There is more than a little of Baudelaire’s l’horreur du domicile in Gavin McCrea’s eviscerating new memoir Cells. After living abroad for much of his adult life, never settling in one place that might become a home, McCrea moves back to Dublin in his 40s to look after his 80-year-old mother, a joyously active woman who is showing early signs of dementia.
The pair share a small flat in south Dublin. They are respectful of each other, keen to get along. Both of them leave the place for long stretches of the day, B to her morning swims or walks or therapeutic work with MS patients, McCrea to lecture at a nearby university, where he plans to research his next novel. The routine seems like it will work well, but a few months in, the pandemic lands and life is upended.
Being in such close proximity to his mother plunges McCrea into the past. When he tries to write the novel, all he can write about is her. The result is a riveting, deeply considered memoir, an ode to his mother that is also an exploration of his upbringing and the traumas he endured. As he puts it himself in his stylish, unsentimental way: “The problem was that I did not feel at home in my own home.”
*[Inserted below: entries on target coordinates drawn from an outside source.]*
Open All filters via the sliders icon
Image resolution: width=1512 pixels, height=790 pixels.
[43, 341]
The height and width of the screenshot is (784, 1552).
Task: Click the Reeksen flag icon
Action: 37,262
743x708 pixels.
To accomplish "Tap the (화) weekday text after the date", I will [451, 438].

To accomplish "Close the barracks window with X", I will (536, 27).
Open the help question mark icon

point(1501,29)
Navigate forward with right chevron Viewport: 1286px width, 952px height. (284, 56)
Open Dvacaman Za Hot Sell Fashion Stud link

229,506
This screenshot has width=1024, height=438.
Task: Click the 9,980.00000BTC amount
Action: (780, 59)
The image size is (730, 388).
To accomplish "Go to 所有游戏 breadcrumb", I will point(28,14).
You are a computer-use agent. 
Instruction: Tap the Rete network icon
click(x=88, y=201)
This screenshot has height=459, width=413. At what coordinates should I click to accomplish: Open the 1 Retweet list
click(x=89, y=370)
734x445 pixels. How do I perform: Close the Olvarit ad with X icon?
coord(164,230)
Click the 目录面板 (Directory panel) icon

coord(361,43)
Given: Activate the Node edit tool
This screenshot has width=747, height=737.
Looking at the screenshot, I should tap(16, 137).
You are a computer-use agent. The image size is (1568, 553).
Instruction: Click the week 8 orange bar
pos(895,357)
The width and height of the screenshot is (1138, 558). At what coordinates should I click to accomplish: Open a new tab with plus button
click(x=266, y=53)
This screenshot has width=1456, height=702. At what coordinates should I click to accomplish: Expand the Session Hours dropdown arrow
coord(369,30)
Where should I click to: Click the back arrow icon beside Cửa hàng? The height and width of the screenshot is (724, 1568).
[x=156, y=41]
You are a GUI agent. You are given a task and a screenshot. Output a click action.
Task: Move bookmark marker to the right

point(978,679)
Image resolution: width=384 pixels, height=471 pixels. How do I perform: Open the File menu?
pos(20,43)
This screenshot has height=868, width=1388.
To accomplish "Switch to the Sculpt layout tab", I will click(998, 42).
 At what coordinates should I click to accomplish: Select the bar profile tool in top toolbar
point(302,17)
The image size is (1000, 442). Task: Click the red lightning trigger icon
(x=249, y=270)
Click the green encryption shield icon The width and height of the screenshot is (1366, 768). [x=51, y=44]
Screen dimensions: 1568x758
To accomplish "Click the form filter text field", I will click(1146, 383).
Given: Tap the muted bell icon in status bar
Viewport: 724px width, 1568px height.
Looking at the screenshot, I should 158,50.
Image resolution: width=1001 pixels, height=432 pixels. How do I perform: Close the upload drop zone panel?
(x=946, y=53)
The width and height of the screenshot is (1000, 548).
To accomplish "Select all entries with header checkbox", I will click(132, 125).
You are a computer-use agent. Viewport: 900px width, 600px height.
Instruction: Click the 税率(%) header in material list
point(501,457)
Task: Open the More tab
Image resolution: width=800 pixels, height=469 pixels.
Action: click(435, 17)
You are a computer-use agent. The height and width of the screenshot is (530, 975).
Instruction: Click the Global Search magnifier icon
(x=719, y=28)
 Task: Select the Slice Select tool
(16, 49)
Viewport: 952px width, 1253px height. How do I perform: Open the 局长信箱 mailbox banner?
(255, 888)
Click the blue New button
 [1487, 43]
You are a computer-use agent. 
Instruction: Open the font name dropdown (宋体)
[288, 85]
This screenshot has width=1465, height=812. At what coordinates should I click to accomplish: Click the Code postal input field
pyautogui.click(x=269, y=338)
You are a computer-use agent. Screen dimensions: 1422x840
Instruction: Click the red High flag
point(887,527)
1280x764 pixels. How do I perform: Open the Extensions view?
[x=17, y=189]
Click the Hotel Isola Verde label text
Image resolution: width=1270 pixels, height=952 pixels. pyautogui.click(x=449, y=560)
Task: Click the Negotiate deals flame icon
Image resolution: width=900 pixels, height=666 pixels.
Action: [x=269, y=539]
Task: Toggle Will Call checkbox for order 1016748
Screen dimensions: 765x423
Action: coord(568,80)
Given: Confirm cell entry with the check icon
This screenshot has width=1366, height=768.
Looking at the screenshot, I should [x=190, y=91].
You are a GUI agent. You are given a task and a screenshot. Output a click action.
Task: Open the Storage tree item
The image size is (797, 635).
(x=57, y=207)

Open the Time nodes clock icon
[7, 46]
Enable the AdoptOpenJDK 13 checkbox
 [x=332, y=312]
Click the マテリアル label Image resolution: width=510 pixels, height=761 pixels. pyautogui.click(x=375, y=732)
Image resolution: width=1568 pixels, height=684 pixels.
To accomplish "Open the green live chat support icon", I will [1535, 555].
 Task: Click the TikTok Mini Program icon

McCrea has experienced more trauma in his life than most, which is to say, this book is full of dramatic moments and events, enough to fill multiple memoirs
The prologue to Cells engages like a literary thriller. The question McCrea wants answered – if his mother will say sorry for the sins of the past – could seem prosaic but the ensuing chapters, or cells, are anything but. The reasons for this are twofold: McCrea has experienced more trauma in his life than most, which is to say, this book is full of dramatic moments and events, enough to fill multiple memoirs. The second is the quality of the writing. Past and present timelines are related with flair and precision, recalling the personal essays of contemporaries such as Rob Doyle and Kevin Power, though without the self-deprecating humour.
The tone of Cells is sombre, scathing, at times vengeful, recollections written with the kind of anger that brings a startling clarity of expression to subject matter that includes homophobia, class issues, mental health, parental neglect and illness. McCrea is superb on the repercussions of homophobic bullying, not just the physical violence he endured throughout school (“the long decade – ages ten to twenty-two – in which I suffered relentless, daily homophobic abuse”) but the arguably more damaging psychological impact: “Caught in the deep, and drowning, I found it difficult, eventually impossible, to hear my gay for what it actually was – gentle and quiet and harmless and exciting and fabulous and beautiful and really nothing to be surprised by – and to prevent its transmutation into the gay that was pressing in from all sides: vociferous, ugly, shocking, shameful.”
As with the best memoirs (Nuala O’Faolain’s Are You Somebody? is one touchstone), McCrea uses his own life as a springboard to discuss wider Irish society, mixing public and private histories. When it comes to his family, particularly his siblings, McCrea can be ruthless about his grievances, with the sense of settling scores, but this is part of the same impulse that runs throughout the book, to go deep, to say the things that don’t get said, which seems linked ultimately to an urge to reconcile old hurts before it’s too late.
McCrea himself emerges as a man who doesn’t suffer fools, to the extent that he can sometimes appear to lack compassion, especially if he feels he’s been wronged
The most pressing of these is his relationship with his mother. Through his steadfast delineation – McCrea goes everywhere, even describing in graphic detail a childhood fascination with his mother’s genitals – she emerges as a brilliant, complex woman. Crucially for the narrative, she acts as a foil to McCrea’s earnestness, adding brightness and levity to the author’s analytical style. The scenes where she features bring great life to the text, as with this poignant moment in a London bookshop where McCrea recommends that she read Elena Ferrante’s Days of Abandonment: “‘You’re going to like that book,’ I said to her when we had left the shop, ‘but it might not be easy for you,’ and she gave me a look that said, When have I ever been interested in easy?”
McCrea himself emerges as a man who doesn’t suffer fools, to the extent that he can sometimes appear to lack compassion, especially if he feels he’s been wronged. There is a pleasing honesty in this, an unwillingness to compromise on his hard-won outlook, no concessions or pandering. It’s also worth noting that he frequently casts his relentless gaze inward. The author of two critically acclaimed novels, Mrs Engels (2015) and The Sisters Mao (2021), McCrea puts his skills as a fiction writer to good use in his memoir. From the wonderful prologue that will instantly hook readers, to the many surprising twists introduced without fanfare throughout the book, Cells is an excavation of the past by a writer who knows exactly what he’s doing.